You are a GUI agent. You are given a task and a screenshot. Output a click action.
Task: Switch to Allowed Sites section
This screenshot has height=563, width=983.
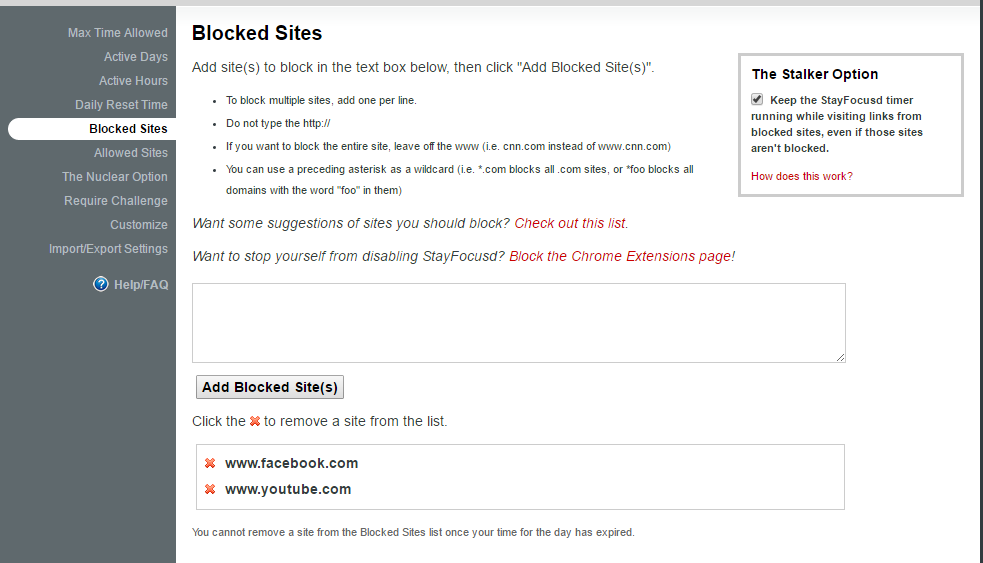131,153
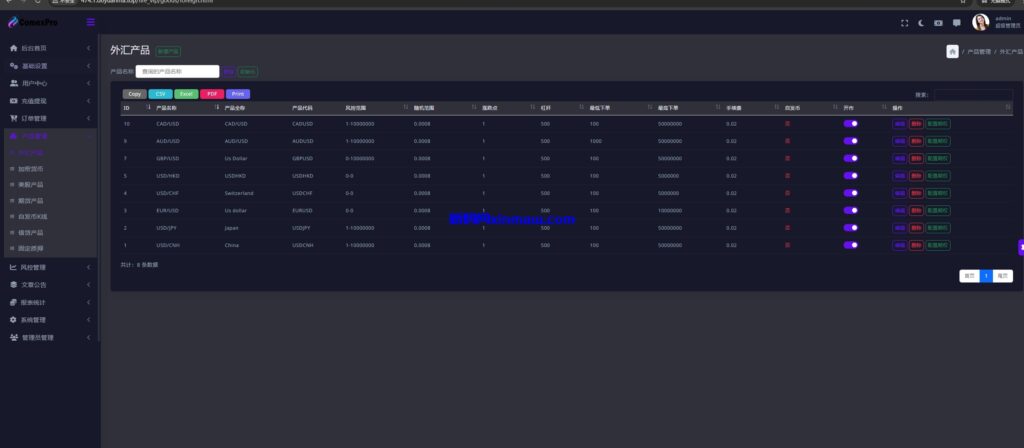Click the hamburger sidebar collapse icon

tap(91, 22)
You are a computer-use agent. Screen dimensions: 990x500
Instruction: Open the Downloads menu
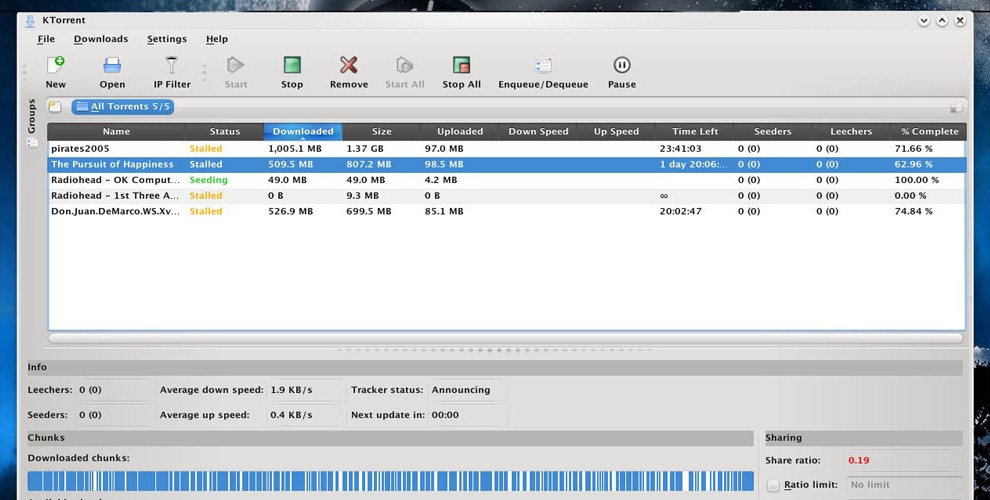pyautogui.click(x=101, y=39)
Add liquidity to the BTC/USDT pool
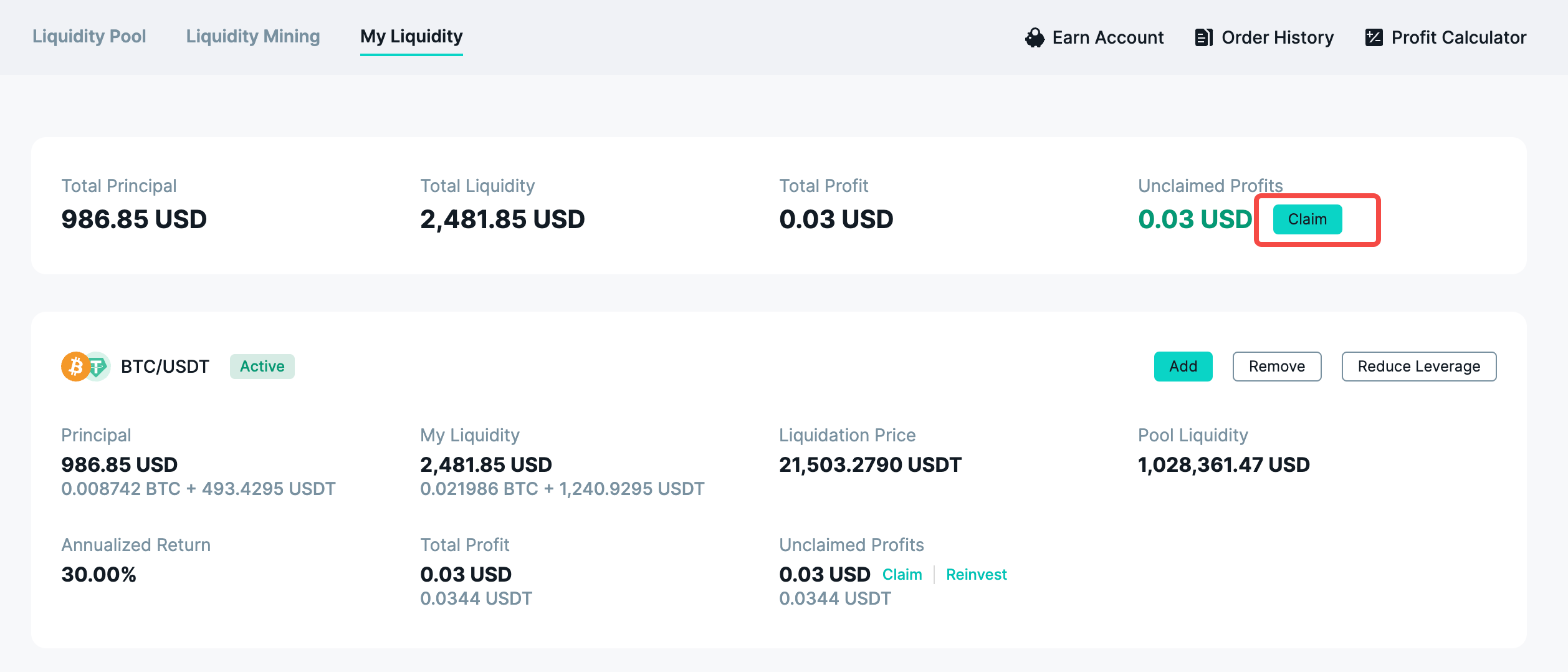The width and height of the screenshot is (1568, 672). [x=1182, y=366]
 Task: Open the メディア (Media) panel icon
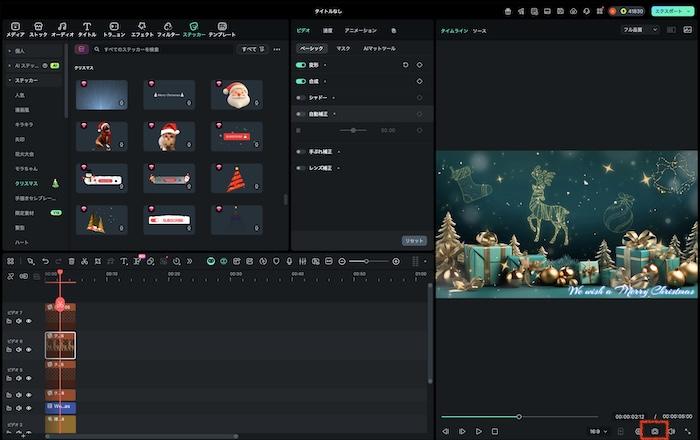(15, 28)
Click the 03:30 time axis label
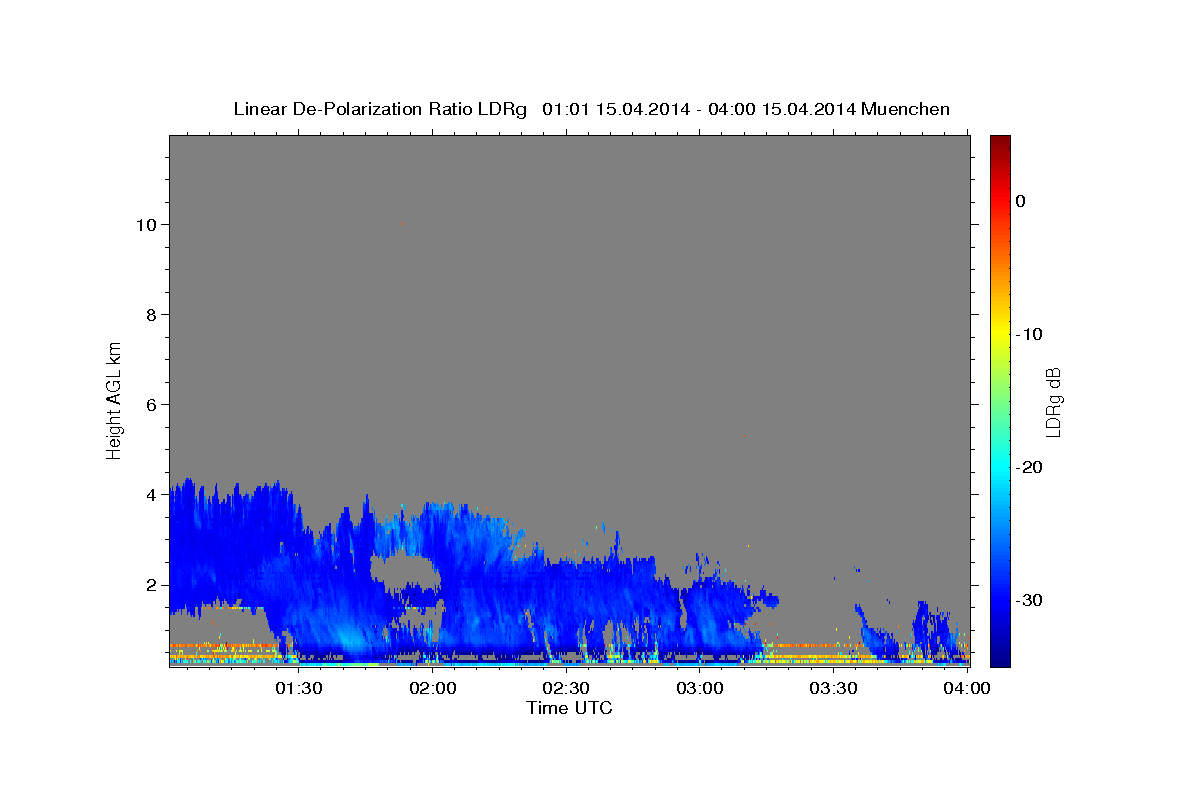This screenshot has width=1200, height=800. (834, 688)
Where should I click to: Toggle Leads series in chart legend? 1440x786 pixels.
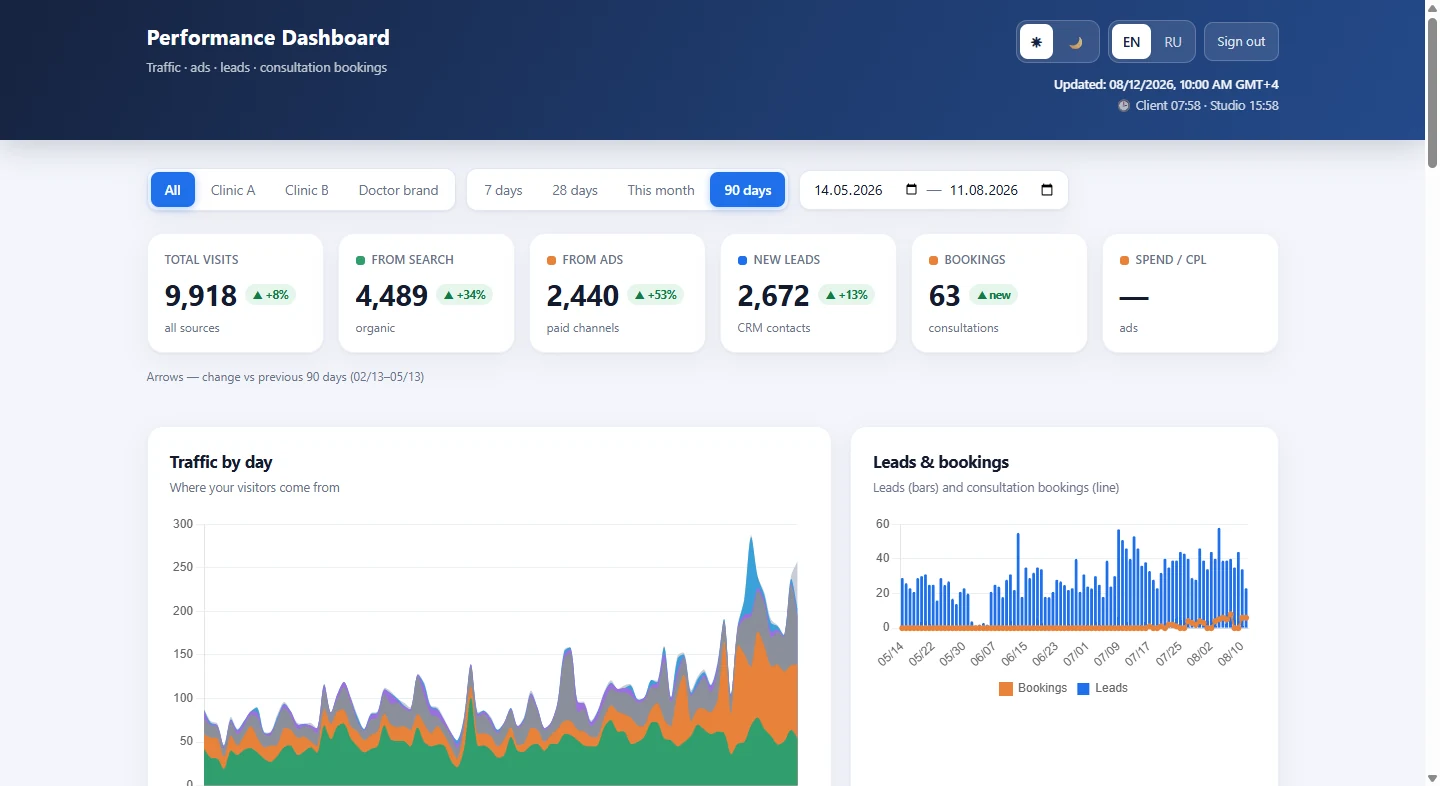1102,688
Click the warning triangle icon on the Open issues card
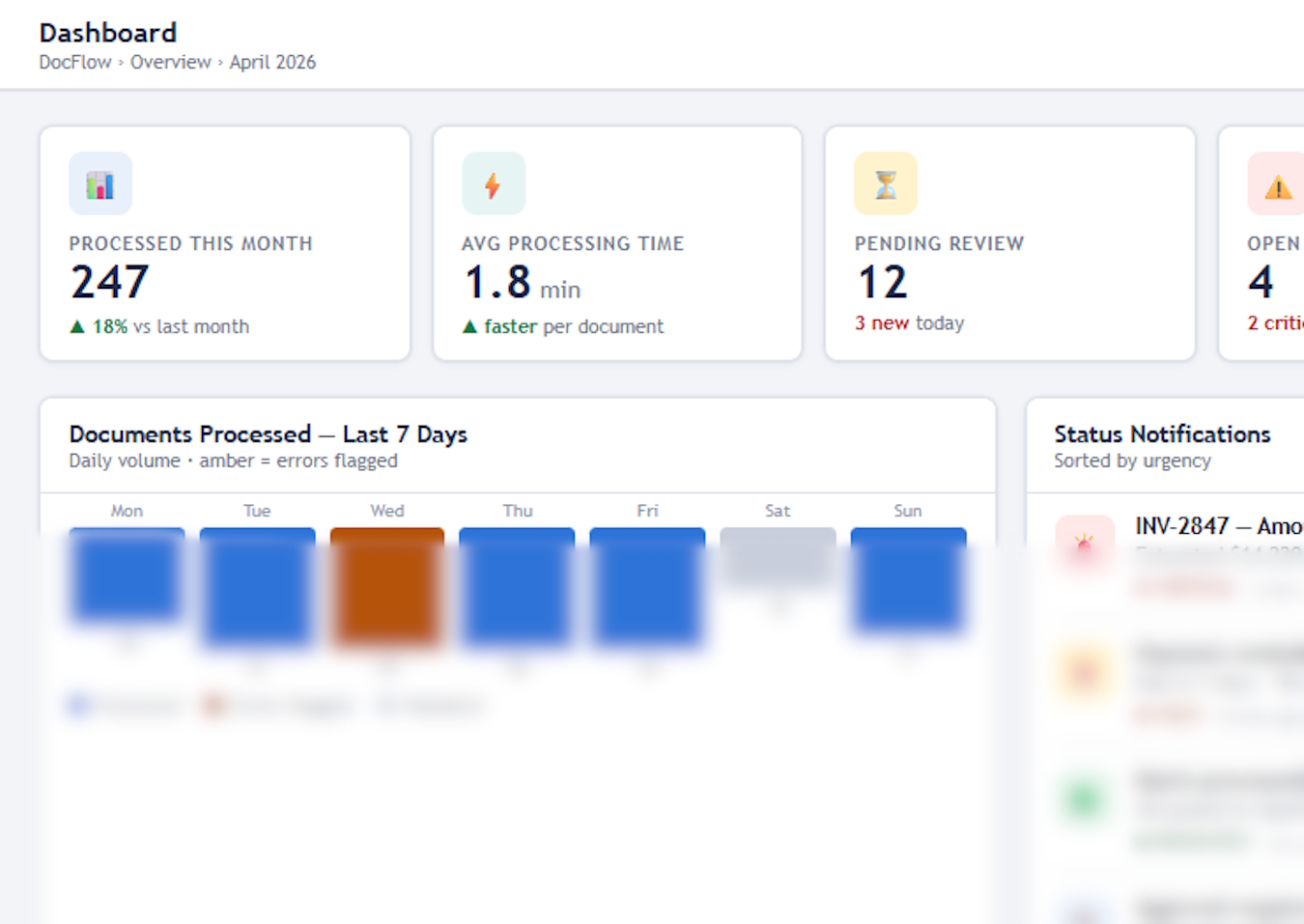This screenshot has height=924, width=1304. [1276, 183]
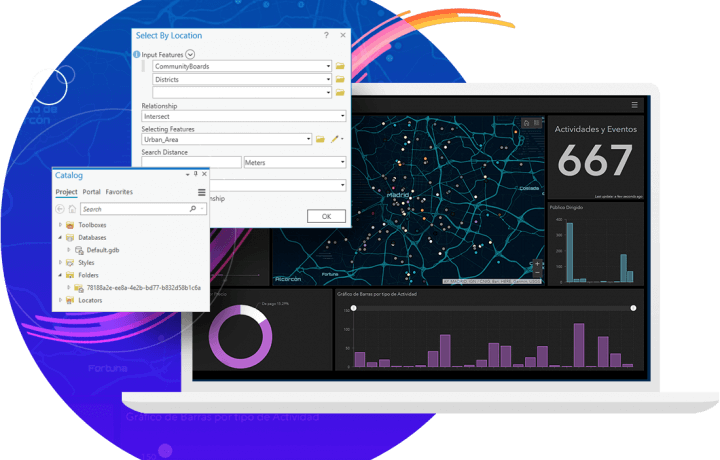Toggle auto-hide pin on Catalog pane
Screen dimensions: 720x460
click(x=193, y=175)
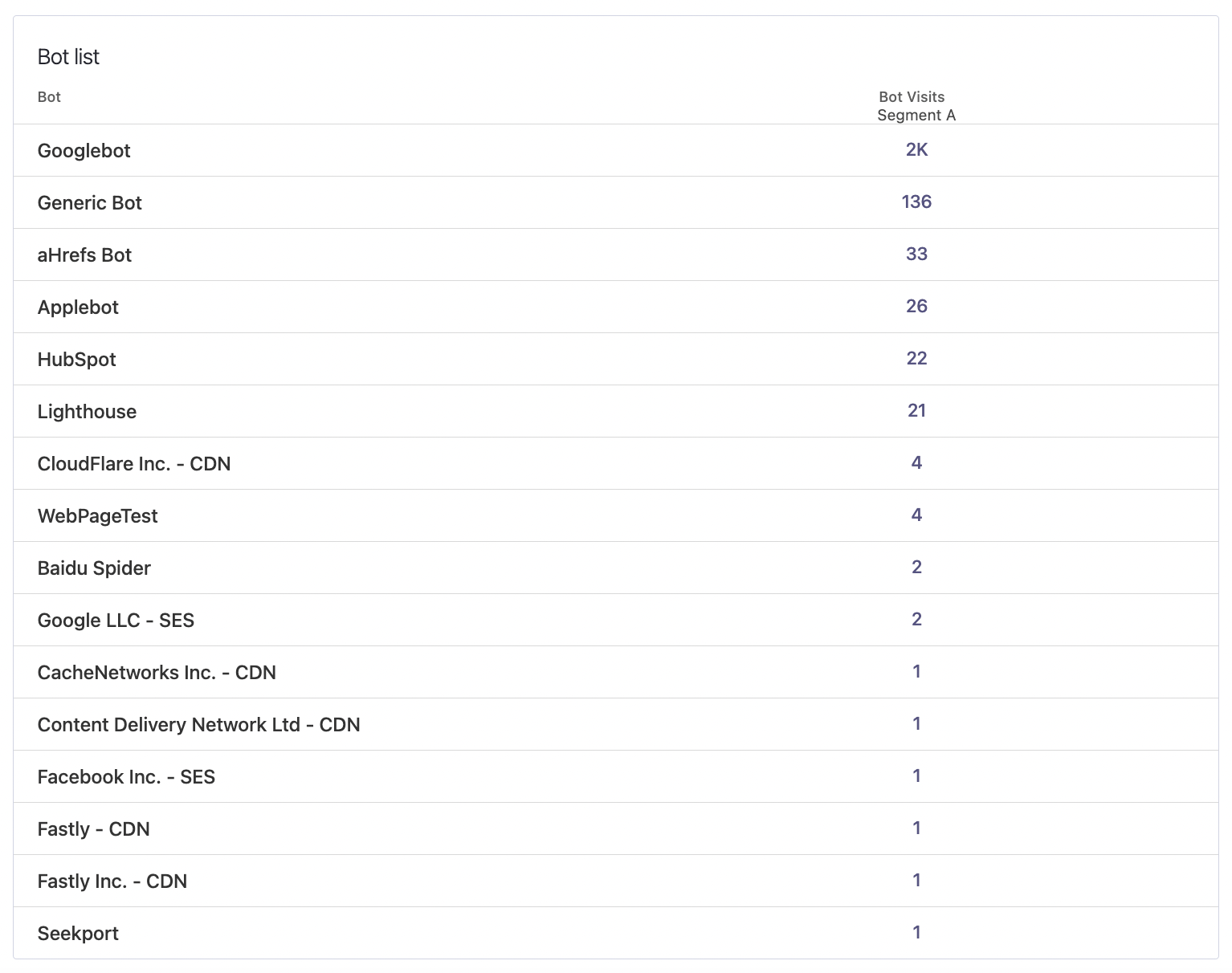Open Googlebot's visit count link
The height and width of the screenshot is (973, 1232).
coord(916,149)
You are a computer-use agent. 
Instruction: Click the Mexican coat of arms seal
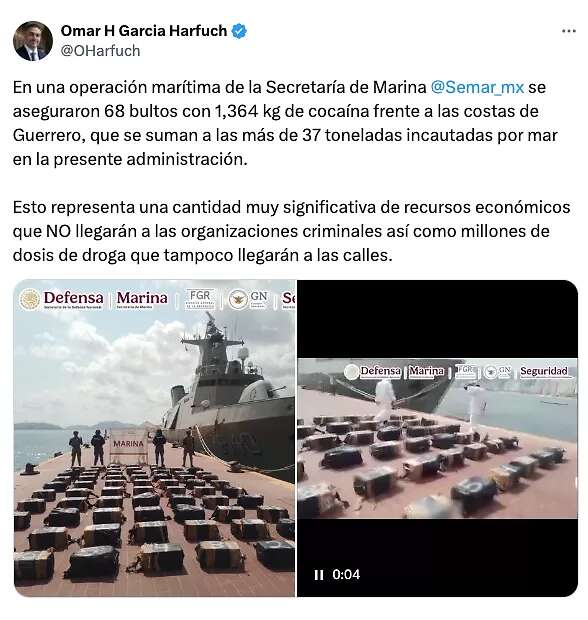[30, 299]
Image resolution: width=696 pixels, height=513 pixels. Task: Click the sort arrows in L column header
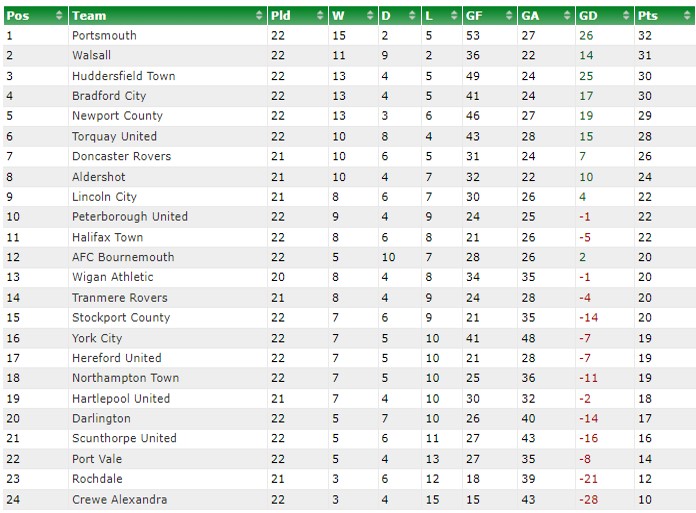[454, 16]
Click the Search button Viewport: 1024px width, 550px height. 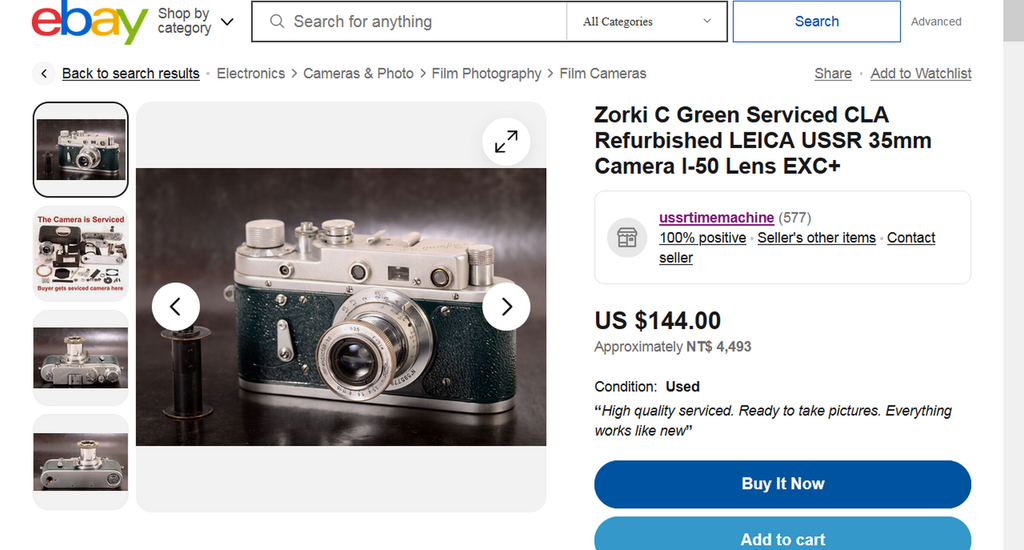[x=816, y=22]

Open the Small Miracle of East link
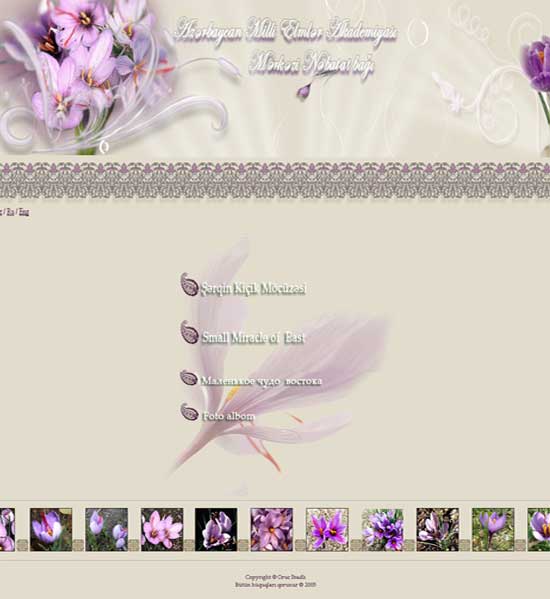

-----

### Exercise instructions
For the string "agent", show each line of the listing where it appears.

### Problem solution
You are a GUI agent. You are given a task and a screenshot. Output a click action.
You are a computer-use agent. Screen dimensions: 990x500
You are a computer-use agent. 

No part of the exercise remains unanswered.